◆ **Kaynak metin**:
“Efendim, büyüklerden bir tanesi diyor ki, içimizdeki huzursuzluğun ve mutsuzluğun iki sebebi var: ‘Gurur ve kibir.’ Sizi bilmem ama benim büyüğüm öyle diyor.

Büyüklerden girmişken konuya Esençam köyünde Abdal Hazretleri var. Bilinen rivayete göre Selçuklu'nun yıkılış döneminde Osmanlı'nın kuruluş dönem Moğolların Anadolu'yu istila ettiği dönemde kırk tane talebesiyle beraber şehadet mertebesine erişmiş bir zat.

“Ananı, atanı say, bereket, büyüklerle beraberdir.”

◆ **Gösterilen öğeler**:
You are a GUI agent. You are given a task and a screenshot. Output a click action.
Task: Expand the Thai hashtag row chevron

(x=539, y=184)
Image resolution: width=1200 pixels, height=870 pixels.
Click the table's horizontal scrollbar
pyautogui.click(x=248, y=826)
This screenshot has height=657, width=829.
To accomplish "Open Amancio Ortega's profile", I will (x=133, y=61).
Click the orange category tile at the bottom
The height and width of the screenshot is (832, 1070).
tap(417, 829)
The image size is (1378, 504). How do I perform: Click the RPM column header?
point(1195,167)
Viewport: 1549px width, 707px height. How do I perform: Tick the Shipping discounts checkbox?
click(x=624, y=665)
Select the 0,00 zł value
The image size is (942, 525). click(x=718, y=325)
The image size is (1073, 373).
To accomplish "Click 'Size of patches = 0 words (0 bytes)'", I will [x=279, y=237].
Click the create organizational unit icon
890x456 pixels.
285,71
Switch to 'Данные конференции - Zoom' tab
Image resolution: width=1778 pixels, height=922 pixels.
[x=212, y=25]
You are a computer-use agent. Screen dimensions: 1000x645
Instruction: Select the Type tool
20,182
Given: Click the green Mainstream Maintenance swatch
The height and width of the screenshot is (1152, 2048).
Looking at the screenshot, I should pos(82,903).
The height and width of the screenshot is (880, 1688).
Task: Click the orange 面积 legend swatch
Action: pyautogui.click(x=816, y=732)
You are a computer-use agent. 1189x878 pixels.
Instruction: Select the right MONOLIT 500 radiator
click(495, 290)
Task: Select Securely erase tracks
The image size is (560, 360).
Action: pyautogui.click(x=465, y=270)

◆ **Çalışma yönergeleri**:
**a)** Abdal Hazretleri'nden söz eden konuşmaya göre şu soruları yanıtlayın:
(i) İçimizdeki huzursuzluğun ve mutsuzluğun iki sebebi nedir?
(ii) Abdal Hazretleri hangi köydedir?
(iii) Bilinen rivayete göre Abdal Hazretleri kaç talebesiyle beraber şehadet mertebesine erişmiştir?
**b)** Abdal Hazretleri'nden söz eden konuşmayı son cümlesinden sonra sürdürün.

◆ **Alıştırma yanıtları**:
**a)**
(i) Gurur ve kibir.
(ii) Esençam köyünde.
(iii) Kırk talebesiyle.

**b)**
Şimdi Şeyh Edebali der ki, “ananı, atanı say, bereket, büyüklerle beraberdir.” Şimdi burada baktığımızda, Düzce'deki Huzursuzluğun, mutsuzluğun, kalkınmamışlığın neyse hepsini ekleyin üzerine… Sebebi belki Abdal Hazretlerinin manevi makamına, orada şehadete ulaşan ecdadın sızlayan kemiklerine muhabbet kuramamış olmamız olabilir.

Düzce'deki mutsuzluğun, huzursuzluğun kaynağı aslında bu! Bu mu acaba? Diye sormak lazım...

Kendi kendimize sormak lazım! Çünkü bereket büyüklerle beraberdir diyor ya Şeyh Edebali bir memleketin maddi ve manevi sahipleri vardır. Maddi olarak içtimai olarak büyük işletmeler kurarsınız, ticarethaneler kurarsınız, evler, parklar, hanlar, hamamlar... Ama manevi olarak bunun bir sahibi olmadığı zaman o madde, o maneviyatı bitirir.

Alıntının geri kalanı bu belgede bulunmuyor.